# Brano citato

Dal 1984 fa parte del Patrimonio dell’Umanità Unesco e ogni anno è visitata da circa 11 milioni persone che per la maggior parte salgono i 354 gradini della scalinata interna per giungere fino alla corona. Qua si trova un punto di osservazione con vista superba sulla città e sul porto. Però non attrae solo turisti. Essendo fatta anche di rame e avendo una statura così notevole la Statua della Libertà è anche un’irresistibile fonte di attrazione per i fulmini. Si è calcolato che ogni anno venga colpita circa 600 volte!
Due veloci parole per descrivere questo monumento ricco di simbologia. , Rendiamo omaggio al suo ideatore e facciamo contenti coloro che personificano quella statua con l’ “american dream”. Il nome completo dell’opera di Frédéric Auguste Bartholdi è Liberty Enlighting the World (La libertà illumina/guida il mondo), ma tra gli americani è familiarmente conosciuta come Lady Liberty.


Per definire i lineamenti di Lady Liberty, Bartholdi sembra che si ispirò al volto di sua madre Charlotte. Come su ogni questione dove non si possa esser certi, molti studiosi si sono divertiti a speculare. Io lo facevo spesso con il geroglifico anatolico (ora lo faccio più saltuariamente). L’arte richiama più appassionati del geroglifico anatolica, e sta cosa mi è del tutto comprensibile. Il volto della statua della libertà è stata quindi anche accostata alla dea egizia Iside (a ben vedere l’Egitto ricorre piuttosto spesso), alla babilonese Semiramide e soprattutto alla romana Libertas. Considerando l’impronta neoclassica che tanto piaceva all’epoca soprattutto negli USA, quest’ultimo accostamento divino potrebbe essere il più plausibile. Anche se va detto che in quel periodo anche l’Egitto richiamava un gran fascino. Altri studiosi hanno rintracciato altri possibili modelli nella Libertà della Poesia di Pio Fedi, in Santa Croce a Firenze, in una scultura di Camillo Pacetti sulla balaustra del Duomo di Milano e nel dipinto La Libertà guida il Popolo di Eugène Delacroix. Chi più ne ha, più ne metta. Ma io per adesso mi fermerei qua.

# Dati
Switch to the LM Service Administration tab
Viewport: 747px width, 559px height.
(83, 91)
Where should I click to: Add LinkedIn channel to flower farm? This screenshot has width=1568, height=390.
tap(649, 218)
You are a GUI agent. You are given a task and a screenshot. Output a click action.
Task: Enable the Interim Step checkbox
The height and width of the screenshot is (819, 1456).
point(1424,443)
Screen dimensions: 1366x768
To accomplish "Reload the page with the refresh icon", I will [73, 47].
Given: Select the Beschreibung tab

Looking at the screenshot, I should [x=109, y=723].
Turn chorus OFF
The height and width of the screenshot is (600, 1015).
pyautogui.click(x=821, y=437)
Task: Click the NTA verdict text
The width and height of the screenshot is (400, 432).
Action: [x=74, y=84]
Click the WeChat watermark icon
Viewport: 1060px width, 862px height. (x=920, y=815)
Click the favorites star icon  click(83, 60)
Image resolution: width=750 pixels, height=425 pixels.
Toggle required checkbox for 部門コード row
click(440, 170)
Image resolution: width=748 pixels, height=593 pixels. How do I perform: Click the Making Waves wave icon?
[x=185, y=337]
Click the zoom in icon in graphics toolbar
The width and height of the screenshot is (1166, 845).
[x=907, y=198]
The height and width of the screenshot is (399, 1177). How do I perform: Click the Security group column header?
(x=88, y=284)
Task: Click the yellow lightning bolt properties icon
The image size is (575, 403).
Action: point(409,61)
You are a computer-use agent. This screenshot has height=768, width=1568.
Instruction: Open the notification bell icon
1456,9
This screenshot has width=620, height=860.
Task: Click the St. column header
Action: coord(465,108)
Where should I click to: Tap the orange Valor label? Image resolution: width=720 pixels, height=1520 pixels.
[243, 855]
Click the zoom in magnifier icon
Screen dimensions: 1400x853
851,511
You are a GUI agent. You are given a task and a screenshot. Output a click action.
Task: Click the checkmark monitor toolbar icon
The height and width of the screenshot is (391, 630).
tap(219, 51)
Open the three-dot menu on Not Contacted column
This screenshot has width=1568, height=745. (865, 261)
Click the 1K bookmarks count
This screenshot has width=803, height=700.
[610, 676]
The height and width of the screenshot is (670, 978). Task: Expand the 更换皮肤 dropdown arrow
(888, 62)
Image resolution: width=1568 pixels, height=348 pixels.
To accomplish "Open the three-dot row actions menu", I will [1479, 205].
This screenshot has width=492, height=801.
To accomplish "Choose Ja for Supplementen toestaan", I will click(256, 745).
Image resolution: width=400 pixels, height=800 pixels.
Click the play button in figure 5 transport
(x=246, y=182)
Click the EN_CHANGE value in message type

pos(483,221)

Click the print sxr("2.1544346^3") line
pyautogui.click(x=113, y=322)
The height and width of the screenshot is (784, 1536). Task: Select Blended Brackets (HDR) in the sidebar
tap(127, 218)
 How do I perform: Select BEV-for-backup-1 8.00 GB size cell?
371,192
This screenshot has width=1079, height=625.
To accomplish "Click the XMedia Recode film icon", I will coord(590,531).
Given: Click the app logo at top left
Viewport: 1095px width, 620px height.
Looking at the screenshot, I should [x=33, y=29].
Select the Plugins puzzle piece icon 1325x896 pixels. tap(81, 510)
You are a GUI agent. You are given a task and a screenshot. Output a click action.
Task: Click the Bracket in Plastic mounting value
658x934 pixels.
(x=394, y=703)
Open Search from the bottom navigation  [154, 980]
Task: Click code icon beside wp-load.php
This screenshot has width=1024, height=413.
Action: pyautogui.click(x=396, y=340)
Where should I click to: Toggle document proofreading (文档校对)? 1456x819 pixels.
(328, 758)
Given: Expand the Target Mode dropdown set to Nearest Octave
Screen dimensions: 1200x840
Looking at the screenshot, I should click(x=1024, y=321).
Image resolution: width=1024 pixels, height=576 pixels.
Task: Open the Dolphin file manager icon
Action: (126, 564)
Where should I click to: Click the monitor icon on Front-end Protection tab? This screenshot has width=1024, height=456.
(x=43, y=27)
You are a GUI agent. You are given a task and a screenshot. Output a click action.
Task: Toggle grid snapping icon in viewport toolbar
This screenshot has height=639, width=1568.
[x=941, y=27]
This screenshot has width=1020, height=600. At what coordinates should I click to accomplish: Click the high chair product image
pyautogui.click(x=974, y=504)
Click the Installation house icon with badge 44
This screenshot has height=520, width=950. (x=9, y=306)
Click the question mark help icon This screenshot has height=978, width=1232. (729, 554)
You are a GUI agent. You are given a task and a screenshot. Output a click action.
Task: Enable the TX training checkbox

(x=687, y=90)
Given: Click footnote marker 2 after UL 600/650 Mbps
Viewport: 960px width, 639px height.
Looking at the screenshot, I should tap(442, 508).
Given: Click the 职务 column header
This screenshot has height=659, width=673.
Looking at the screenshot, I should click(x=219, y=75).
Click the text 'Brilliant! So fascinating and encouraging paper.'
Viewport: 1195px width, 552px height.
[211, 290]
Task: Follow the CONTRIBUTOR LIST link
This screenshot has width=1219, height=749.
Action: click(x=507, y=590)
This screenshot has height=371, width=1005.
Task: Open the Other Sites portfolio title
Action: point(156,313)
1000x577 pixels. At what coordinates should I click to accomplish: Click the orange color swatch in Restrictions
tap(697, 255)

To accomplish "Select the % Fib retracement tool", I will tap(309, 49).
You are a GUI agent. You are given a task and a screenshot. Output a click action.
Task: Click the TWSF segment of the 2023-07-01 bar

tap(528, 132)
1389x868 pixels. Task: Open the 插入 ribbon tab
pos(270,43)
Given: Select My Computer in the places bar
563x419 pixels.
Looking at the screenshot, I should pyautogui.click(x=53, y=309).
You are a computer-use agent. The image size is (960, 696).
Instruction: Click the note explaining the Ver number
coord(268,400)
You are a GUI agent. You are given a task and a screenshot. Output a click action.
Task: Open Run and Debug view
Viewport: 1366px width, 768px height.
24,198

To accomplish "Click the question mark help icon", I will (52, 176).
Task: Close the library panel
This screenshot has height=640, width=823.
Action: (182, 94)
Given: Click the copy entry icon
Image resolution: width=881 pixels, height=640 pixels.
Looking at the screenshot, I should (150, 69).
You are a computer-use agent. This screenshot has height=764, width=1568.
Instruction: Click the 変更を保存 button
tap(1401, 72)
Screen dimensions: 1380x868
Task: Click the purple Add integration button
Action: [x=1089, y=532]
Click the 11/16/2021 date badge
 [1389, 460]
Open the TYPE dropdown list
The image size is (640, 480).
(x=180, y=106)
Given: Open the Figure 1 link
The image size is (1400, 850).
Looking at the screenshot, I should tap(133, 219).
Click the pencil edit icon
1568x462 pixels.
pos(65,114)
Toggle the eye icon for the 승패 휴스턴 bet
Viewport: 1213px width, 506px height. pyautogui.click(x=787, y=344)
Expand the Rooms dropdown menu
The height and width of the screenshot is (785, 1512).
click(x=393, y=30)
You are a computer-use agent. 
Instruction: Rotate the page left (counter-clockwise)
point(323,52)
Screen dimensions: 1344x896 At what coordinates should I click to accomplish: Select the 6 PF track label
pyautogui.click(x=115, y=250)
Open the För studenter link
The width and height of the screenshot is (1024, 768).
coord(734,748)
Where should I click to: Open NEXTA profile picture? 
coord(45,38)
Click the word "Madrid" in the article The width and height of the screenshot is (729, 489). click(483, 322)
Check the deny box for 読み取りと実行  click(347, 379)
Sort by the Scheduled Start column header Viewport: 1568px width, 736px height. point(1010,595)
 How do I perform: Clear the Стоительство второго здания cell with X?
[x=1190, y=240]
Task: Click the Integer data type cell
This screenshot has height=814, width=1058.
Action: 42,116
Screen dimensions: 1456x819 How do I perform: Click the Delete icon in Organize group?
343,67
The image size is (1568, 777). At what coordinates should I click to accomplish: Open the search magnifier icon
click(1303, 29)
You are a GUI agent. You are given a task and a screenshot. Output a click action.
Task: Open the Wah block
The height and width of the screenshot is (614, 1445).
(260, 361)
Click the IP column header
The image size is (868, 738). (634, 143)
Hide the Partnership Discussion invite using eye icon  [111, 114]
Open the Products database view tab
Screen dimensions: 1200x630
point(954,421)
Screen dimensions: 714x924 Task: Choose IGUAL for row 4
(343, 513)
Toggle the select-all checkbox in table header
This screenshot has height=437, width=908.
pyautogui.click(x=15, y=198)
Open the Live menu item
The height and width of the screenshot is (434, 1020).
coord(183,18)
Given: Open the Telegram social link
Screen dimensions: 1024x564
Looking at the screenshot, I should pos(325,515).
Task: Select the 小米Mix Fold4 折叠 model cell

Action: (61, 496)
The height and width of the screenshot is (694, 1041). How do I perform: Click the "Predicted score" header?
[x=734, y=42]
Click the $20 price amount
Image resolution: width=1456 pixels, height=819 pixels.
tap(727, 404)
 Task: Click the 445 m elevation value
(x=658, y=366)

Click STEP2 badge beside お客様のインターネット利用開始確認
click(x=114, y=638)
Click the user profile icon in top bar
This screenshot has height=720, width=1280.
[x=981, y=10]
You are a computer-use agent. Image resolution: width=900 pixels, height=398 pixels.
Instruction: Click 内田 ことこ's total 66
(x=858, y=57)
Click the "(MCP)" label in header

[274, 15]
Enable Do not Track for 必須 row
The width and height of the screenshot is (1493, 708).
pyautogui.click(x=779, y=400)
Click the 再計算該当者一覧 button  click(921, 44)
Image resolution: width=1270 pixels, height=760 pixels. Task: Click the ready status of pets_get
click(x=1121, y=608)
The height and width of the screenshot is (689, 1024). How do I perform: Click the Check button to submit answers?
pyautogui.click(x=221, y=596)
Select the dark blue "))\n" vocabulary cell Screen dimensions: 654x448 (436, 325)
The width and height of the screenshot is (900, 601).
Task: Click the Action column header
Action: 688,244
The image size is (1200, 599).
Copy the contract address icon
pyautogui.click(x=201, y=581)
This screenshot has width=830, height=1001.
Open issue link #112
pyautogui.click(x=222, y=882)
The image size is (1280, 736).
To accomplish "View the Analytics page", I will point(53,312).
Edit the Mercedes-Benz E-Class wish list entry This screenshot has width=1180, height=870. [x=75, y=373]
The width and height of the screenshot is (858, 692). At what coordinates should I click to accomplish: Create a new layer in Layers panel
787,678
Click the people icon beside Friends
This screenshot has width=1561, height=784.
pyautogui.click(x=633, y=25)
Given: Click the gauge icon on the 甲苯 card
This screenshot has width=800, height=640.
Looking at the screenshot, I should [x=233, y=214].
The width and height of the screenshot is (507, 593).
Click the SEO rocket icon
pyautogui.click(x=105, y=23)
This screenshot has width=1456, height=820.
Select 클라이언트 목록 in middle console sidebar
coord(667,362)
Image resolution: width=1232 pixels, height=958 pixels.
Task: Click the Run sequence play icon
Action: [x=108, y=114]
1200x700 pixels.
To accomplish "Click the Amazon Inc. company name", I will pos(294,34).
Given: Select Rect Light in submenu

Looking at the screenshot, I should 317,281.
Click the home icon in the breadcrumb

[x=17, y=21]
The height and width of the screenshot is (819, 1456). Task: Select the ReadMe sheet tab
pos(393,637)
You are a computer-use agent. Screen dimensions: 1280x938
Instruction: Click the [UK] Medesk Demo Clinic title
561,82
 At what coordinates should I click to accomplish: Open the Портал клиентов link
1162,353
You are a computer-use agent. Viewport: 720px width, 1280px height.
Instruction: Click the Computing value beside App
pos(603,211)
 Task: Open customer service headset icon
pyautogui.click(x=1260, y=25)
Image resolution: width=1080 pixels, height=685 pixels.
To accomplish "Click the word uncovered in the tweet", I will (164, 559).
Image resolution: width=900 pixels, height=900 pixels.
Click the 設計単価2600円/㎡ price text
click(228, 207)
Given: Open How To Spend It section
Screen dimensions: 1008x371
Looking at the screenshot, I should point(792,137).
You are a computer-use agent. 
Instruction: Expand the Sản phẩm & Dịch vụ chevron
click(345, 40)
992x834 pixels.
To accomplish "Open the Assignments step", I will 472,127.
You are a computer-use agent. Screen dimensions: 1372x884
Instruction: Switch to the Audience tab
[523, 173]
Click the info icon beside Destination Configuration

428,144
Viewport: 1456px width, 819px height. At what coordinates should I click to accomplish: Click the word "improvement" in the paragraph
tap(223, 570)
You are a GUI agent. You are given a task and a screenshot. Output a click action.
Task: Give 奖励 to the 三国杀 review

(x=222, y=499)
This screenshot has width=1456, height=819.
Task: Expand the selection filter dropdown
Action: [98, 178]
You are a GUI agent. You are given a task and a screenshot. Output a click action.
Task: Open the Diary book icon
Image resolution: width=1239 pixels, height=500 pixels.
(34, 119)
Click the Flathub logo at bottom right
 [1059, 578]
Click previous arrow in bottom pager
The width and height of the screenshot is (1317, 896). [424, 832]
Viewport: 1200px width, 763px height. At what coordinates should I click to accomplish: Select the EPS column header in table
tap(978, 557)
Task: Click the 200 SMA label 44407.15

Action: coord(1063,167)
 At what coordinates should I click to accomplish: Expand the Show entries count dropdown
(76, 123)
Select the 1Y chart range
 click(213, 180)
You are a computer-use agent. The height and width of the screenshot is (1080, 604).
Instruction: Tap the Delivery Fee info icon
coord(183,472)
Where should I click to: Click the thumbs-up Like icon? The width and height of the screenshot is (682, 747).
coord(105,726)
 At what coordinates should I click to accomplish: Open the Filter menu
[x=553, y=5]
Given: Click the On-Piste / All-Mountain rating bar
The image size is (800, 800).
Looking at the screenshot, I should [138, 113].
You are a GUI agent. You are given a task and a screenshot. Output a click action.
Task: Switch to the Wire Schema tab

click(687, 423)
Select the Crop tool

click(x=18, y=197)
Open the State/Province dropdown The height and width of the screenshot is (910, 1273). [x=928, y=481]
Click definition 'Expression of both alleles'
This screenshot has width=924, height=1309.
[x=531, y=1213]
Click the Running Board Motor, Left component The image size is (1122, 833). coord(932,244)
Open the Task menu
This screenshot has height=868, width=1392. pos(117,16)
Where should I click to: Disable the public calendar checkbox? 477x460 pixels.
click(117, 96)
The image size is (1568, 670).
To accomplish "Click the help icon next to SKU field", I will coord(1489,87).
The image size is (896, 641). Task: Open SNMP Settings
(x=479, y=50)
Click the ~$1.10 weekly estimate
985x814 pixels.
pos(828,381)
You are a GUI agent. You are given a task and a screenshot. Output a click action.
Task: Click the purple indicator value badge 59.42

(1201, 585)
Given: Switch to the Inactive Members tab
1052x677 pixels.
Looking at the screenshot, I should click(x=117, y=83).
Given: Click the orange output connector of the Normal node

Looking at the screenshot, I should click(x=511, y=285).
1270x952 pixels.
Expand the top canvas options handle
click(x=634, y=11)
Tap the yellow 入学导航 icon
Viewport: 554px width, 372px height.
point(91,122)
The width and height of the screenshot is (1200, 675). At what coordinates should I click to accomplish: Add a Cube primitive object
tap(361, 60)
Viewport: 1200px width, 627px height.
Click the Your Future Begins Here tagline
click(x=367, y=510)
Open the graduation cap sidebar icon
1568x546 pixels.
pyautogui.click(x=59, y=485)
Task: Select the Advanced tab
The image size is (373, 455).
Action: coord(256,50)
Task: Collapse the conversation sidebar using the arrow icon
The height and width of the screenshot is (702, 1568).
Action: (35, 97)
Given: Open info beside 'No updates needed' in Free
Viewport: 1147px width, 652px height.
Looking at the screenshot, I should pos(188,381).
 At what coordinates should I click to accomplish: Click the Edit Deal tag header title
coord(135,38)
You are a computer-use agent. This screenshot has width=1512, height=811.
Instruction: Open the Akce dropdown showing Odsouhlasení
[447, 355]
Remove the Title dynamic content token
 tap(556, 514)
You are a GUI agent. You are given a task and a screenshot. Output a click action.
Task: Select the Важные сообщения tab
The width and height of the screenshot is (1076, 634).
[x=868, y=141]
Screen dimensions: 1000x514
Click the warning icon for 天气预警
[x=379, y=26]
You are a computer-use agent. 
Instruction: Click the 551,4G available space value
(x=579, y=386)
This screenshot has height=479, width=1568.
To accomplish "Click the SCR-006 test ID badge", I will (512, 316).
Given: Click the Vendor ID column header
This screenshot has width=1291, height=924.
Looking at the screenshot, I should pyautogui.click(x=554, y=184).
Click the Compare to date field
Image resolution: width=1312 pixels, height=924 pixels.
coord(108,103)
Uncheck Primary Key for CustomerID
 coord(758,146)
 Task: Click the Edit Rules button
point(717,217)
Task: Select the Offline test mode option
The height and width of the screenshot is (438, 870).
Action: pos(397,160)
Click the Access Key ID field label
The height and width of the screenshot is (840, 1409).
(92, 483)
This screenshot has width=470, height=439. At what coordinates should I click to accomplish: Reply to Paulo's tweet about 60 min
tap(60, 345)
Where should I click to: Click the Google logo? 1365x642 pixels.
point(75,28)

# Esercizi proposti
• 1. Cambia "porto" in "fiume" nel passo del brano sulla Statua della Libertà che va da "Dal 1984 fa" fino a "circa 600 volte!" compreso, poi riscrivi il passo così modificato.
• 2. Elenca tutti i numeri scritti in cifre che compaiono nel brano sulla Statua della Libertà.

# Soluzioni
• 1.
Dal 1984 fa parte del Patrimonio dell’Umanità Unesco e ogni anno è visitata da circa 11 milioni persone che per la maggior parte salgono i 354 gradini della scalinata interna per giungere fino alla corona. Qua si trova un punto di osservazione con vista superba sulla città e sul fiume. Però non attrae solo turisti. Essendo fatta anche di rame e avendo una statura così notevole la Statua della Libertà è anche un’irresistibile fonte di attrazione per i fulmini. Si è calcolato che ogni anno venga colpita circa 600 volte!

• 2.
1984
11 (milioni)
354
600